Su Trip Advisor ci sono addirittura ospiti dell’hotel Meridiana che dichiarano di aver percepito la sua presenza, ma, misteri a parte, l’unica cosa che ci lascia dubbiose è il silenzio sull’argomento da parte degli albergatori, che sembrano reticenti quando poniamo qualche domanda sulla Venerabile e ci mostriamo interessate a conoscere maggiori dettagli sulla sua vita.

Pioggia o no, a ogni modo, dobbiamo uscire e proseguire il nostro tour. A proposito, dato che, come ricorderete, ho dimenticato l’ombrello, ne chiedo sfacciatamente uno all’albergatore, il quale con un sorriso spettrale me ne indica uno, che si rivela una vera e propria ciofeca: appena lo apro pende tutto da una parte ed è mezzo rotto dall’altra, ma a caval donato non si guarda in bocca, e così percorro le viuzze sirmionesi tra gli sguardi divertiti degli altri turisti. Persino Elena se la ride, ma la maledizione dell’ombrello colpirà anche lei!

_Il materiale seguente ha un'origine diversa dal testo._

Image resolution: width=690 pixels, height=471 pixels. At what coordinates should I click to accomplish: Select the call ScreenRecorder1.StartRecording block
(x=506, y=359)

Dopo aver acquistato qualche pensierino nei negozi (Elena in particolare sembra avere un feeling con il gestore del negozio di profumi), eccoci all’interno del castello. A dire il vero non c’è molto da vedere: tanti camminamenti, scalini-scaligeri da salire e scendere e soprattutto un panorama imperdibile, che comunque non possiamo apprezzare più di tanto a causa della pioggia battente e dell’impaccio provocato dal mio pericolosissimo ombrello scassato, al quale stacco anche qualche pezzo, tanto peggio di così non può andare.

Meglio correre ai ripari: pranzo all’”Hostaria”: più che veneta sembra vagamente napoletana, tuttavia il risotto con gamberetti e crema alla zucca è delizioso. Proprio come il gelato presso la pasticceria “Scaligeri”, da segnalare anche per dolci e dolcetti vari.

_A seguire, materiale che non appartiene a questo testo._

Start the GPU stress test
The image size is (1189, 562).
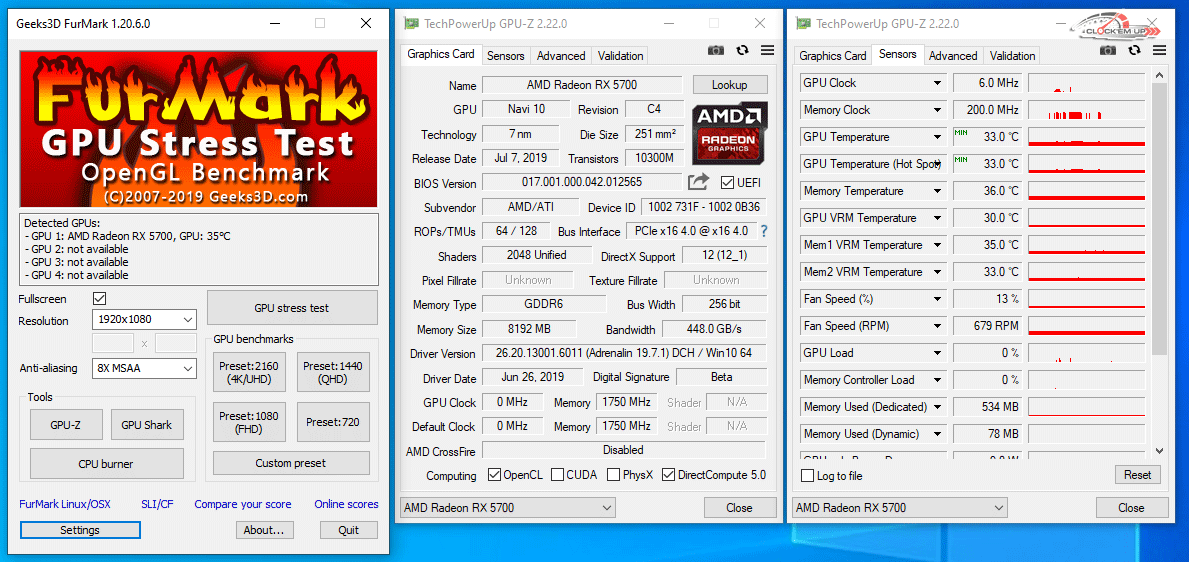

All’uscita da quest’ultimo locale, però, Elena non trova più il suo amato ombrello azzurro e viene invitata dai camerieri (e da me) a prenderne un altro quasi uguale, perché forse la persona che ha preso il suo si è confusa.

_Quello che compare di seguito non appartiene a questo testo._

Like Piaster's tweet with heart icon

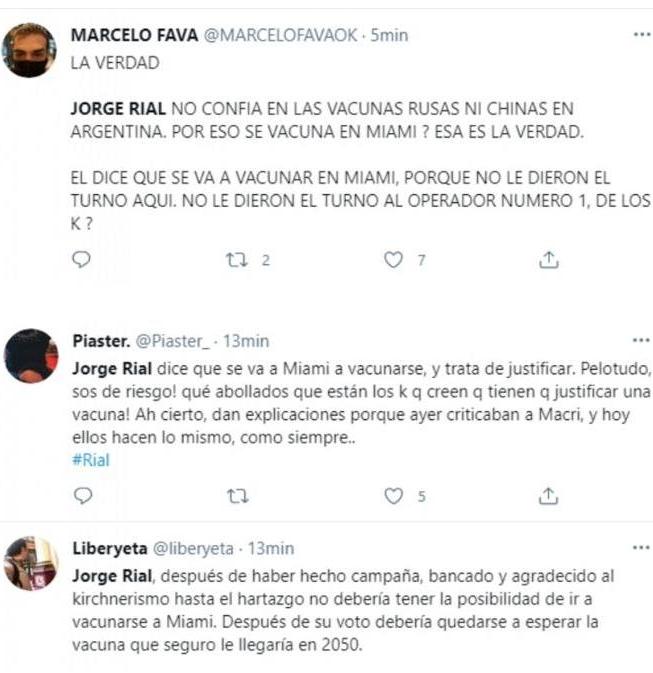pos(393,496)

La Contessa si lamenta durante tutto il percorso dal centro storico all’hotel per la pesantezza dell’ombrello, forse appartenuto a un turista straniero, dato che reca una scritta in sloveno. Secondo google traduttore il significato della frase sibillina è: “non differire, rispetti!”. Che cos’avrà voluto dire la Pizia? È una minaccia?

Elena, alquanto perplessa, si guarda intorno per vedere se qualche turista imbraccia per caso il suo ombrello azzurro; andiamo alla caccia per un bel po’ ma niente da fare.

Una volta varcata la soglia dell’hotel per l’ultima volta, devo restituire quel che resta del “mio” ombrello alla figlia dell’albergatore, e provo persino a proporle di lasciarmelo definitivamente, facendole capire che le faccio solo un favore a portarmi via quel catorcio, giusto per ripararmi dal diluvio incessante, ma lei niente, rifiuta con lo stesso sorriso umoristico del padre, e così ci ritroviamo in due con un ombrello che non è nostro.

L’ultima peripezia consiste nell’affrontare il viaggio in pullman per Desenzano (lo stomaco di Elena è a rischio) e salire sul nostro amato regionale diretto a Milano.

Tanto per cambiare… piove sui nostri volti/ silvani,/ piove sulle nostre mani/ ignude/ sui nostri vestimenti/ leggeri/ sui freschi pensieri/ che l’anima schiude novella,/ su la favola bella/ che ieri/ t’illuse, che oggi m’illude… O Sirmione!